Make Chunk Extend IndexedSeq #3342

adamgfraser · 2020-04-12T12:26:23Z

Makes Chunk extend IndexedSeq from the Scala standard library. This will improve interoperability with other code and pave the way for us to unify the Iterable and Chunk versions of a variety of combinators.

Because of changes to Scala's collection library in 2.13, this is implemented in terms of a new version specific trait ChunkLike that Chunk extends. ChunkLike extends the appropriate traits for each versions and implements the corresponding builder interface so that code in Chunk can continue to be written on a cross-version basis.

Potential issues:

I think we are going to have to give up on empty ++ nonempty returning a nonempty chunk because we now have another ++ variant on IndexedSeq. We could address by picking another operator for combining two chunks that doesn't clash to get back the current behavior.
A few methods had to be move to ChunkLike due to version specific differences. In some cases Scala 2.13 provides a signature that matches ours because it doesn't include CanBuildFrom but Scala 2.12 doesn't. So we need to override in one case but not the other. In other cases methods are defined as final in IndexedSeq in Scala 2.13 (e.g. size is defined in terms of length) so we can't override them.
ChunkBuiler implementation could be optimized further. It is already backed by an ArrayBuilder that has specialized implementations for primitives but we could override the ++= method for increased efficiency.
Chunk#fold has to be renamed Chunk#foldLeft. I think this is fine and it probably should have been this way all along but it is a breaking change.

iravid

Love this. Great idea.

Had one question about the inference regression, but other than that I'm 👍 on this!
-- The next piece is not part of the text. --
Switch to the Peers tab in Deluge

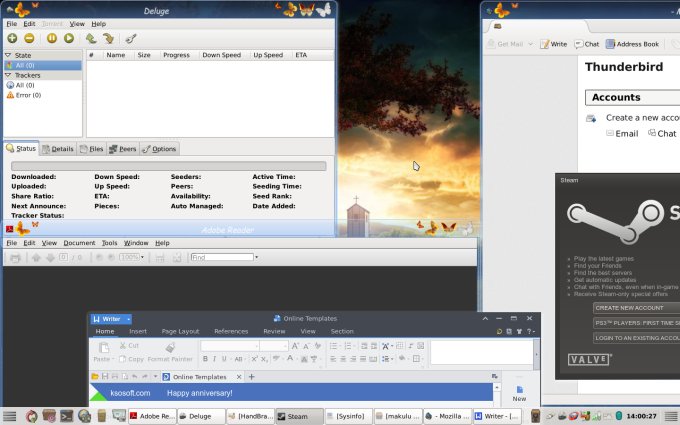point(122,149)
iravid · 2020-04-12T13:57:00Z

core-tests/shared/src/test/scala/zio/ChunkSpec.scala

      c.foreach(_ => ())

-      assert(c.filter(_ => false).map(_ * 2).length)(equalTo(0))
+      assert(c.filter(_ => false).map[Int](_ * 2).length)(equalTo(0))


Could you explain why the annotations are required on map here?
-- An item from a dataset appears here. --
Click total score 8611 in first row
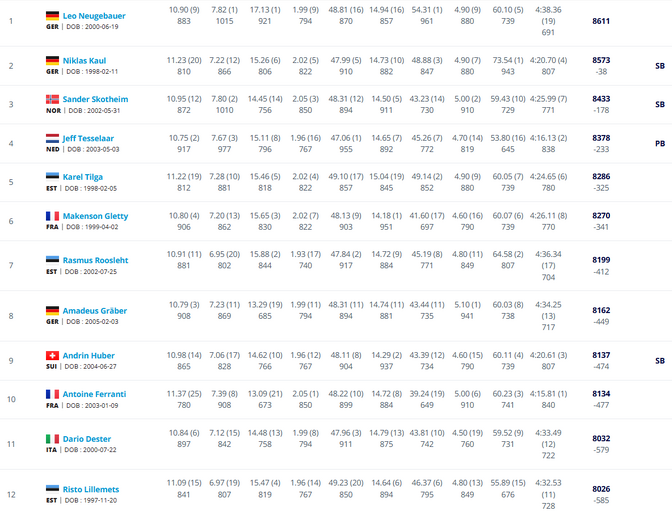Screen dimensions: 672x511 601,21
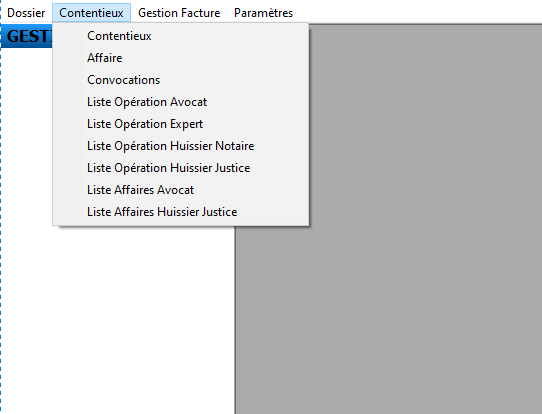Click the white left panel area

tap(118, 318)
The issue is that we now have two overloaded versions of map on Scala 2.11 and 2.12:

// From Chunk def map[B](f: A => B): Chunk[B] // from IndexedSeq def map[B, That](f: A => B)(implicit bf: CanBuildFrom[List[A], B, That]): That

So in the presence of that the Scala compiler, especially on 2.11 has a harder time inferring these types and complains that the type of an anonymous function should be fully known (even though it seems like it should be inferable here).

I think to address we need to consider moving methods like this to ChunkLike and only having one implementation on Scala 2.11 / Scala 2.12 that uses the signature from IndexedSeq but has an efficient implementation.

Ah, I see. Will we able to retain the efficient implementation given that signature? We'd have to go through the CBF and won't be able to use an array directly.

That's the question. I think we can. We can match on the CBF to get back a ChunkBuilder and add methods on the ChunkBuilder to support an efficient implementation in that case.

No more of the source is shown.